_SELECTED EXTRACT_
## start
Intergenerational Discipleship is Not Optional…It’s Crucial!

Posted: December 19, 2011 in church, community, discipleship, ecclesiology, family, youth

Christianity Today recently posted an excellent article regarding the importance of encouraging the integration of youth and adults within the church’s corporate life.  The article quotes Scott Brown, director of the National Center for Family Integrated Churches, who writes in his new book, A Weed in the Church, that modern youth ministry constitutes a “50-year-old failed experiment” (not sure I’d go that far).

The article also cites Sticky Faith, a new book by Kara Powell and Chap Clark (Fuller Theological Seminary), which notes a six year study demonstrating a strong correlation between intergenerational worship/discipleship and mature faith among students in high school and college.  This correlation has been confirmed in my own experience living and working with college students: the vast majority of those who had a mature faith were intimately discipled by an older Christian(s) throughout their teen years.

The American church’s near-exclusive focus on developing youth-only ministries, complete with cool (masquerading as relevant) conferences that hand out cool t-shirts emblazoned with cool words like “ignite”, “fusion”, and “edge”, is not a lasting solution to the serious decline of Christian commitment among young people in America.
## end
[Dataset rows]
## start
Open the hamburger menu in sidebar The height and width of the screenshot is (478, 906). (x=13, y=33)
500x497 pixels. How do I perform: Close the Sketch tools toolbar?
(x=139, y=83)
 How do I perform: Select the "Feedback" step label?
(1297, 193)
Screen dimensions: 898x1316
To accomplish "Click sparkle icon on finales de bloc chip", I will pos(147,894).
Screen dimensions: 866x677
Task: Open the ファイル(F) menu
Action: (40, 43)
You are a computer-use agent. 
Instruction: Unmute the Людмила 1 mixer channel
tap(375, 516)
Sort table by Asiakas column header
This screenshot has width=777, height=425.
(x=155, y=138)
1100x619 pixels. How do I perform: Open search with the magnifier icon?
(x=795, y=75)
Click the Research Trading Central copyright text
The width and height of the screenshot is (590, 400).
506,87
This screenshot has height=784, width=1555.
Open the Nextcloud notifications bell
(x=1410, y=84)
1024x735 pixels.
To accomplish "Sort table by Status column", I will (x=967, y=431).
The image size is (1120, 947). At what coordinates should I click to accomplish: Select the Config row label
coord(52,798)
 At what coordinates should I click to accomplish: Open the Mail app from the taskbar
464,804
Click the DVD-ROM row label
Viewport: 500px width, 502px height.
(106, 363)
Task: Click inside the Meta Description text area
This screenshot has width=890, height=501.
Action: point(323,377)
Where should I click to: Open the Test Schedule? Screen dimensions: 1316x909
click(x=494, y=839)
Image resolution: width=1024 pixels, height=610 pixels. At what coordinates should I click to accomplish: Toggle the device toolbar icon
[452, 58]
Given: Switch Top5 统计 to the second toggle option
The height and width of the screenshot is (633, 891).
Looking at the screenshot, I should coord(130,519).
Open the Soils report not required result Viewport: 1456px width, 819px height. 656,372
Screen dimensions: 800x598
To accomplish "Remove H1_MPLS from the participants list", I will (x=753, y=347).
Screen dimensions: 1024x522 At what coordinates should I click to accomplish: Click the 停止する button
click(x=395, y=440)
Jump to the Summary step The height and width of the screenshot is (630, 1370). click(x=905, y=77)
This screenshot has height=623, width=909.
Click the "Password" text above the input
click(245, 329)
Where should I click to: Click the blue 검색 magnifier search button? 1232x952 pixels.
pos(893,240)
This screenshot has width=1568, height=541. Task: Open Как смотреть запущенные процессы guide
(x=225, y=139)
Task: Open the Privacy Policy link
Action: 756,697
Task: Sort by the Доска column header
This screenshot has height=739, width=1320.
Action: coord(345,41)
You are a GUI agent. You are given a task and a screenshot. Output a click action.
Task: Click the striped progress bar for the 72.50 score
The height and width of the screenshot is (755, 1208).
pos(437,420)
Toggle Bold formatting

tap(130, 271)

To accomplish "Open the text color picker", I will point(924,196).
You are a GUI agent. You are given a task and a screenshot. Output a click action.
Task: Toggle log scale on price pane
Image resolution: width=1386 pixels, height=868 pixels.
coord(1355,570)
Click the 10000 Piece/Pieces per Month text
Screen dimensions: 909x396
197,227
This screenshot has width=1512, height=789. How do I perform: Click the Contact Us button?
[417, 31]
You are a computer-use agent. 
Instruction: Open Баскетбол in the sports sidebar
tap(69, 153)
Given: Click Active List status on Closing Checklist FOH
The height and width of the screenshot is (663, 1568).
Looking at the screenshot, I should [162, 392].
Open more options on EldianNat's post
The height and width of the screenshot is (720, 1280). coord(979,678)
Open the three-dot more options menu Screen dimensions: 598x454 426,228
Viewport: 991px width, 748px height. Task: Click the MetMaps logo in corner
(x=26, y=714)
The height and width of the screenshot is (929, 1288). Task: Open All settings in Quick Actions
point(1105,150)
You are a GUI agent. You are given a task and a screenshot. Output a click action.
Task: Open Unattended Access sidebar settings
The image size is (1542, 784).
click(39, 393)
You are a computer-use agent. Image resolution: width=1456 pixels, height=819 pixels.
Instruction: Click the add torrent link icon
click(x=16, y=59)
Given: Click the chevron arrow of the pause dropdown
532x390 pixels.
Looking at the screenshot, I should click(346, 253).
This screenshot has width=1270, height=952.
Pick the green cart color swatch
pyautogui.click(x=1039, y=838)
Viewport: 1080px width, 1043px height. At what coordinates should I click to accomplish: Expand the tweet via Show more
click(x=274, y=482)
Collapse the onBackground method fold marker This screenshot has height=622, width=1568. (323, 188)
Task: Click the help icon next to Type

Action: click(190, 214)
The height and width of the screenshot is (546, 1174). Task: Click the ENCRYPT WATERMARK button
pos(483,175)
## end
Copy out, word for word, the passage of the intergenerational discipleship post from "The article also" to "people in America.".

_WORKED SOLUTION_
The article also cites Sticky Faith, a new book by Kara Powell and Chap Clark (Fuller Theological Seminary), which notes a six year study demonstrating a strong correlation between intergenerational worship/discipleship and mature faith among students in high school and college.  This correlation has been confirmed in my own experience living and working with college students: the vast majority of those who had a mature faith were intimately discipled by an older Christian(s) throughout their teen years.

The American church’s near-exclusive focus on developing youth-only ministries, complete with cool (masquerading as relevant) conferences that hand out cool t-shirts emblazoned with cool words like “ignite”, “fusion”, and “edge”, is not a lasting solution to the serious decline of Christian commitment among young people in America.